# Sub Panel



## Electric pole (Jan 31, 2009)

I have two questions

1) Is it against code for a 100 amp Main panel to feed a 100 amp sub panel?

2) Is it against code for a 100 amp sub panel to feed a 100 amp sub panel. In this case the first sub panel is being fed from a 200 amp main panel. 

My friend and I are having a difference of opinion on these 2 questions. We are not finding anything in the code to explain it one way or the other. What do you think? Thanks


----------



## user5941 (Mar 16, 2009)

Electric pole said:


> I have two questions
> 
> 1) Is it against code for a 100 amp Main panel to feed a 100 amp sub panel?
> 
> ...


 you can feed all the sub panels you want as long as you do not exceed your service load or the overcurrent device for the sub panel.


----------



## Electric pole (Jan 31, 2009)

Thanks iwire. It makes sense. although I do believe there should be a limit. It's not something I would practice. 

even though everything would be per code when I finished the job, I would worry about the customer adding circuits on there own in the future without doing a load calculation. I think it would be a disaster waiting to happen. thanks


----------



## Bob Badger (Apr 19, 2009)

Electric pole said:


> Thanks iwire. It makes sense. although I do believe there should be a limit. It's not something I would practice.
> 
> even though everything would be per code when I finished the job, I would worry about the customer adding circuits on there own in the future without doing a load calculation. *I think it would be a disaster waiting to happen. *thanks


_I think it would be a disaster waiting to happen. _

A little dramatic don't you think?

If you have a 40 circuit 200 amp panel filled with 20 amp breakers is that also a disaster waiting to happen?

If you look at a large commercial building do you think the service size exceeds the total rating of all the subpanels?

The ONLY thing that matters is the calculated load, when people add circuits in the future it is their responsibility to do load calculations.


----------



## Magnettica (Jan 23, 2007)

One time I fed a 200 MB panel with #6 and 40 AMP overcurrent protection. Is that a code violation?


----------



## TOOL_5150 (Aug 27, 2007)

Magnettica said:


> One time I fed a 200 MB panel with #6 and 40 AMP overcurrent protection. Is that a code violation?

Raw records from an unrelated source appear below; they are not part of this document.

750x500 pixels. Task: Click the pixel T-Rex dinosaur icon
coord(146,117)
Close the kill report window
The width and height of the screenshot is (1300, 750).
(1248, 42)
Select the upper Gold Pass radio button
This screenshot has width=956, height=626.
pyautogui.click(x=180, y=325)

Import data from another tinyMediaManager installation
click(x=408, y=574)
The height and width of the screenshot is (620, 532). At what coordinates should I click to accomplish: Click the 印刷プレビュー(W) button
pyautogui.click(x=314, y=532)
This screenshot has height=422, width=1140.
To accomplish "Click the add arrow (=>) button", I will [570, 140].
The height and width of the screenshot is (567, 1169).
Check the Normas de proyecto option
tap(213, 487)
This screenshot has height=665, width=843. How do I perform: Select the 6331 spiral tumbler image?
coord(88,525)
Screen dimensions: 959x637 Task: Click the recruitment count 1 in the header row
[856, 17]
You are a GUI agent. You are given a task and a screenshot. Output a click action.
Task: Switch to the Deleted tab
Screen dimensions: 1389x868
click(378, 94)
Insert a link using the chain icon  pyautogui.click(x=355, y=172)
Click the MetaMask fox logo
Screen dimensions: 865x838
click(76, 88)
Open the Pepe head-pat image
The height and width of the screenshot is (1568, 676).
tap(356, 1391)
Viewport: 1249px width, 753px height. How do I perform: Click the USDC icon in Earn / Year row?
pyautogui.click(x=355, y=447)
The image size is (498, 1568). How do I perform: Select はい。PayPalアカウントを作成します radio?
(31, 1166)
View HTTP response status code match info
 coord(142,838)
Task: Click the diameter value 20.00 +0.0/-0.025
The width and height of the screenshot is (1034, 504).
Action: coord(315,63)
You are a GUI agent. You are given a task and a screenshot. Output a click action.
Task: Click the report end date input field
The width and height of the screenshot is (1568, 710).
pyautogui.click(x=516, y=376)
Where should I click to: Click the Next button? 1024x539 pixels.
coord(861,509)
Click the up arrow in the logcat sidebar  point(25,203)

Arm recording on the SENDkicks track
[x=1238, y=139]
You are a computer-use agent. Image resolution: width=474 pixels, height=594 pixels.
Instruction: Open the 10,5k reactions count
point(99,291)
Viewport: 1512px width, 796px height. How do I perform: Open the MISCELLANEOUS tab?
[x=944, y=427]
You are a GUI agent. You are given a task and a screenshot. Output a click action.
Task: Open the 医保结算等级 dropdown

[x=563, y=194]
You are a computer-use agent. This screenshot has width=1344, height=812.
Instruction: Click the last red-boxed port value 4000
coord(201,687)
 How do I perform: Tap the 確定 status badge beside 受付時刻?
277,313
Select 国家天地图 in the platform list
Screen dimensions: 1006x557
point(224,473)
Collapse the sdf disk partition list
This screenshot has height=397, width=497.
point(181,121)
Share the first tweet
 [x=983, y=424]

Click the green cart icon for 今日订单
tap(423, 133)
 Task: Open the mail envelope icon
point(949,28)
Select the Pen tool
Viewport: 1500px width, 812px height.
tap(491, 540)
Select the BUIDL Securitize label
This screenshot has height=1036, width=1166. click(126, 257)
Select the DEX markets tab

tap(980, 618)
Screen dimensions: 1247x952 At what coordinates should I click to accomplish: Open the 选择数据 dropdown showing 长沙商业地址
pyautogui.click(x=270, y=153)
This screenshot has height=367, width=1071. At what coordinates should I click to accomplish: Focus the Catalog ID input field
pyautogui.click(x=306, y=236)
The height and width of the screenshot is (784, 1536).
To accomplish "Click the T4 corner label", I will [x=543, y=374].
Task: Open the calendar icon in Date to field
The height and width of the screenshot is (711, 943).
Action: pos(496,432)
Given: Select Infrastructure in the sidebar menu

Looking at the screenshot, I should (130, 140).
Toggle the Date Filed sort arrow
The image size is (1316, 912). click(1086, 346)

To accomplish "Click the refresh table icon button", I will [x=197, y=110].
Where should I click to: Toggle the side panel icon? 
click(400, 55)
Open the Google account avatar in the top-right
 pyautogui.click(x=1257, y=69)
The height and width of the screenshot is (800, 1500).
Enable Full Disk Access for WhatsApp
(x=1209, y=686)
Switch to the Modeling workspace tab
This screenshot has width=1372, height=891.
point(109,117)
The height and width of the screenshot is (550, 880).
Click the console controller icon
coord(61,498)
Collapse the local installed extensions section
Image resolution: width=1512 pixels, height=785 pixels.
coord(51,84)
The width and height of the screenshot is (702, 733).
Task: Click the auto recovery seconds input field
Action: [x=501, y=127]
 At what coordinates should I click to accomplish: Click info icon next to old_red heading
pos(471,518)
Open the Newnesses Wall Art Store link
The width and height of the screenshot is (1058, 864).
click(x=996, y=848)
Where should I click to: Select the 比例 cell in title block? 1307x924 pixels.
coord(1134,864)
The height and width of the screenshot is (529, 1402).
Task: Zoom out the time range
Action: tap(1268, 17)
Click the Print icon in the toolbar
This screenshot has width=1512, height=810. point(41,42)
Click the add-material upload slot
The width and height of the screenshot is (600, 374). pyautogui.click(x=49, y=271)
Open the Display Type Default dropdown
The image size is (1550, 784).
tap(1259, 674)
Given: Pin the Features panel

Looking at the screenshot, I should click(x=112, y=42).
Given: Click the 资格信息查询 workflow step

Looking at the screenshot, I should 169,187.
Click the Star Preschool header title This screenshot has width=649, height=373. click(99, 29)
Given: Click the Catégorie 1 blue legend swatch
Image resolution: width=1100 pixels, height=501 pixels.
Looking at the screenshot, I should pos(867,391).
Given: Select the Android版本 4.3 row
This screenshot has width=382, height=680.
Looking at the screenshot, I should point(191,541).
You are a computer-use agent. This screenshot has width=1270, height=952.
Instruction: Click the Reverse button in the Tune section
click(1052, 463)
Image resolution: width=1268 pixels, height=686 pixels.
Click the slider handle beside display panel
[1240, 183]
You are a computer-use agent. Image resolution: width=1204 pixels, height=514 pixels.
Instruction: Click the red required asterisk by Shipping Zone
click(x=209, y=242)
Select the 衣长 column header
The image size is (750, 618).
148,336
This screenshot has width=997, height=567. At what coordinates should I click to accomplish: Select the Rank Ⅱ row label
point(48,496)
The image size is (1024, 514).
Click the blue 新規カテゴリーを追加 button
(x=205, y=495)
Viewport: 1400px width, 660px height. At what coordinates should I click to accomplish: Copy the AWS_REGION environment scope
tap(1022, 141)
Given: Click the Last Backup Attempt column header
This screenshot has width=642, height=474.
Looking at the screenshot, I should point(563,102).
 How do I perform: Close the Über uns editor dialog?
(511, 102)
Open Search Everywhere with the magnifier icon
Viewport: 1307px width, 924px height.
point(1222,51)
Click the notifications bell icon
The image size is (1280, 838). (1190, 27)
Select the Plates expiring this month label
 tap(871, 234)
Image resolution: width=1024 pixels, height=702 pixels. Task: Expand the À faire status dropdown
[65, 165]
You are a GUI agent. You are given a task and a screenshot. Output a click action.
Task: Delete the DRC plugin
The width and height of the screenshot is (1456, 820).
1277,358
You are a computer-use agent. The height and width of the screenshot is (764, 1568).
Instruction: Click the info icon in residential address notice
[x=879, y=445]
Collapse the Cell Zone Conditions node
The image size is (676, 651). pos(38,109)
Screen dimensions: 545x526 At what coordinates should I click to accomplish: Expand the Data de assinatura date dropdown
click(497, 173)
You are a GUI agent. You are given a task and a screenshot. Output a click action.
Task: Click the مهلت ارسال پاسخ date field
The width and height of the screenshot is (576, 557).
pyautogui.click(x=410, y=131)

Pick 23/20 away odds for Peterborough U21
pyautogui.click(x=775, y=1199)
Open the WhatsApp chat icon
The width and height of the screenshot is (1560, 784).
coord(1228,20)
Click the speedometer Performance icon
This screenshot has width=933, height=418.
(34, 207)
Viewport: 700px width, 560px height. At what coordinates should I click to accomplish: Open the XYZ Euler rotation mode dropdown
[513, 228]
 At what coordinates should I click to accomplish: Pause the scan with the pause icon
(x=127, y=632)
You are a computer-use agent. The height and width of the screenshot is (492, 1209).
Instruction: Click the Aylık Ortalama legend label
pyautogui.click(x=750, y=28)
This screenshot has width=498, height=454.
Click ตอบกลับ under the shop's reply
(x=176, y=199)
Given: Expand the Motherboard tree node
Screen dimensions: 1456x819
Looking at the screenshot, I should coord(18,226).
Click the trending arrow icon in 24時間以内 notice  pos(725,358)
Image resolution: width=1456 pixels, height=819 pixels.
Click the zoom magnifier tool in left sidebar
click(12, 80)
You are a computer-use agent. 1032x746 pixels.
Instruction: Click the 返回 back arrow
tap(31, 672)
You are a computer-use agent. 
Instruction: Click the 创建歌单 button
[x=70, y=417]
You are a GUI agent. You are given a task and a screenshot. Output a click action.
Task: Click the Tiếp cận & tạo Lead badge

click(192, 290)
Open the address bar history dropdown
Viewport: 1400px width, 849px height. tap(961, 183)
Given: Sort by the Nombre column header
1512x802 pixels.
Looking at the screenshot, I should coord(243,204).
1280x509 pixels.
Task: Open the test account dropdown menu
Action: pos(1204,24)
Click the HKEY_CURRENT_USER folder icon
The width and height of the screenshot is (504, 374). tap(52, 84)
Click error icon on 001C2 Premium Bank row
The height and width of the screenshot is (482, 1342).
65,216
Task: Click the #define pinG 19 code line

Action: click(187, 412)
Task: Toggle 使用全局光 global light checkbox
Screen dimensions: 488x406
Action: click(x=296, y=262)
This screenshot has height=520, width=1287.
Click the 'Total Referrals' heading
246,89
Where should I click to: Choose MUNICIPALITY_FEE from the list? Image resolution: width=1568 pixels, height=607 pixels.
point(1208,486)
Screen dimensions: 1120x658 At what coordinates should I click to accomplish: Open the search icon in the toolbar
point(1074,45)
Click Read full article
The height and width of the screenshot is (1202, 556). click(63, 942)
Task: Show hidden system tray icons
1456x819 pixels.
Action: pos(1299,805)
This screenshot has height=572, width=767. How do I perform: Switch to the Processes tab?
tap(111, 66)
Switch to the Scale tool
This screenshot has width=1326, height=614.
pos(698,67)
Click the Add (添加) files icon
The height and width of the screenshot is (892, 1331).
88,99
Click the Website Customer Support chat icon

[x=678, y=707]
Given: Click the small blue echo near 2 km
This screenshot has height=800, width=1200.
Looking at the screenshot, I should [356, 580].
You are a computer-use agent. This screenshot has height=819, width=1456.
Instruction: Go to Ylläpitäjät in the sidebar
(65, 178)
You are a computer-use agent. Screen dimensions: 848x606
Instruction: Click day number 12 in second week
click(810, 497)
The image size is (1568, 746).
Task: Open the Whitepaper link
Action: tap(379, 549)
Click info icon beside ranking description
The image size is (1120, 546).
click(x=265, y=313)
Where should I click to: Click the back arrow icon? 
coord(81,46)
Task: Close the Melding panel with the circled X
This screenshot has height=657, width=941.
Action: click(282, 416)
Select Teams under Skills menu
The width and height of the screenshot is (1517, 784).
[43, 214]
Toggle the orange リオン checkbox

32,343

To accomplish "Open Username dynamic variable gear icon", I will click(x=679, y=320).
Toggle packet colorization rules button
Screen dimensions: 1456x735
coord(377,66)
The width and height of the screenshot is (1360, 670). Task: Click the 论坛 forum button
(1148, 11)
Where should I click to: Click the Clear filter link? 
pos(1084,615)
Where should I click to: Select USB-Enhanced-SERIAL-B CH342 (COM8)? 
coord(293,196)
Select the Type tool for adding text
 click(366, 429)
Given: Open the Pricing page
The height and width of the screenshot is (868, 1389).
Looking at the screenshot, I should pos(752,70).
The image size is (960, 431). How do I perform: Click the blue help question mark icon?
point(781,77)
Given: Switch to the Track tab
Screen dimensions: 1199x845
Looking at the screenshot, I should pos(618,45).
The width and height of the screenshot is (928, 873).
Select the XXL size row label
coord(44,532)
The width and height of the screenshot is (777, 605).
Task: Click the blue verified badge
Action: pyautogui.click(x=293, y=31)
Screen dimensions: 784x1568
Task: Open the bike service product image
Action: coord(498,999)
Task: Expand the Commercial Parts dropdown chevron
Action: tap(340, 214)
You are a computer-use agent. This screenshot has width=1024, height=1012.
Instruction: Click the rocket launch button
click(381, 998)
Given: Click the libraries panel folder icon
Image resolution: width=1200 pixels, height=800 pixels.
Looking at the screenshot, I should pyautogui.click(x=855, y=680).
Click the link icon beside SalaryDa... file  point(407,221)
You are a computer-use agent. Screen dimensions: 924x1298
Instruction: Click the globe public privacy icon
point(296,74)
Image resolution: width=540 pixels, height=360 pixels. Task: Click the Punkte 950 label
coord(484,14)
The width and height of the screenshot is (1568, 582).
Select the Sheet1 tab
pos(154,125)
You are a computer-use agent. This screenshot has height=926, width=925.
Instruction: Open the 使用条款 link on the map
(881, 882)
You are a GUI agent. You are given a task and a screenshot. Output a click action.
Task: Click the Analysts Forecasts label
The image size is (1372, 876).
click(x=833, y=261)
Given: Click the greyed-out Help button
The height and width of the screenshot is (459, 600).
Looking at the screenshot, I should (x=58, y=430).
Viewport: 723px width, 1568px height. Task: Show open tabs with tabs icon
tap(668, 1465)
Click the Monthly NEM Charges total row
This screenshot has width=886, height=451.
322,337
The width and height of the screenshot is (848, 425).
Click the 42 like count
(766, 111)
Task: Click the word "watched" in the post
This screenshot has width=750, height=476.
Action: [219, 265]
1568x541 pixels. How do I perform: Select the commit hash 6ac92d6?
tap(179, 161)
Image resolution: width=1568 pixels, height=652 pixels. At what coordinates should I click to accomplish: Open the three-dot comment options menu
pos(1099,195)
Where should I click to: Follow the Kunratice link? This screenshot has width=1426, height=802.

Nope. [Possibly] poor design, but its OK with the NEC.

~Matt


----------



## Magnettica (Jan 23, 2007)

Very poor design.


----------



## Magnettica (Jan 23, 2007)

Only a #10 cu for the equipment grounding too. Not a violation.


----------



## TOOL_5150 (Aug 27, 2007)

Magnettica said:


> Very poor design.


I got to ask, why would you do such a thing anyway?

~Matt


----------



## Magnettica (Jan 23, 2007)

Doing what I was told to do by the last EC I worked for is all.


----------



## william1978 (Sep 21, 2008)

Magnettica said:


> One time I fed a 200 MB panel with #6 and 40 AMP overcurrent protection. Is that a code violation?


 One time at band camp.:whistling2::laughing:


----------



## Electric pole (Jan 31, 2009)

Bob, I guess I got a little carried away by calling it a disaster waiting to happen. I agree with you that the load calculation is the number one concern. 

I also understand and agree that who ever adds to the load in the future should do a load calculation first. Of course, we both know that will not always happen. 

I just don't think it's a good idea to push it to the limit.


----------



## wingz (Mar 21, 2009)

Electric pole said:


> I just don't think it's a good idea to push it to the limit.


Depends on what you mean by pushing the limit. I have a 200 amp main panel with MB and feed through lugs. I have a 60 amp breaker in that panel that goes to a transfer generator panel. The lugs feed a 200 amp MB sub-panel. I have a 100 amp and a 50 amp sub-panel fed from the 200 amp sub-panel.


----------



## Bob Badger (Apr 19, 2009)

Electric pole said:


> I just don't think it's a good idea to push it to the limit.


What is being pushed to the limit?

Consider this.

Imagine a single family home, this home has 100 'outlets' divided evenly on 10 circuits so each circuit has 10 outlets.

Now imagine the exact same home rewired with each outlet on a home run so now we have 100 circuits feeding the 100 outlets.

Which set up draws more power from the utility?


----------



## Electric pole (Jan 31, 2009)

Hi Bob, as I said before, I understand and agree that the load calculation is the main concern. 

If I had a 100 amp main panel, I would not feed a 100 amp sub panel that would feed another 100 amp sub panel that would than feed another 100 amp sub panel. even if the numbers checked out for the load calculation. especially if the third sub panel had available spaces when I finish the job. If the spaces are available, The wrong guy will probably use them without a load calculation. I understand at that point it is no longer my concern. It may be overkill, but that's how I roll. 

One more example- I also would not send the same circuit to a microwave, dishwasher, and disposal even if the customer promised me he would not use all three at the same time. It's just an example

Have a good one.


----------



## Magnettica (Jan 23, 2007)

Bob's point was that the load is still the same regardless of how many panel are used. 



Electric pole said:


> One more example- I also would not send the same circuit to a microwave, dishwasher, and disposal even if the customer promised me he would not use all three at the same time. It's just an example


Because that would be a code violation. NEC 210


----------



## Bob Badger (Apr 19, 2009)

Electric pole said:


> If I had a 100 amp main panel, I would not feed a 100 amp sub panel that would feed another 100 amp sub panel that would than feed another 100 amp sub panel. even if the numbers checked out for the load calculation.


Unless your adding load, there is no reason not to, none at all 





> especially if the third sub panel had available spaces when I finish the job. If the spaces are available, The wrong guy will probably use them without a load calculation. I understand at that point it is no longer my concern. It may be overkill, but that's how I roll.


Of course your free to roll that way.

But the bottom line is it is not prohibited by the NEC, it is not unsafe or necessarily a bad design.



> One more example- I also would not send the same circuit to a microwave, dishwasher, and disposal even if the customer promised me he would not use all three at the same time. It's just an example



Again you may be free to do that but that has nothing to do with what the code may or may not require.


----------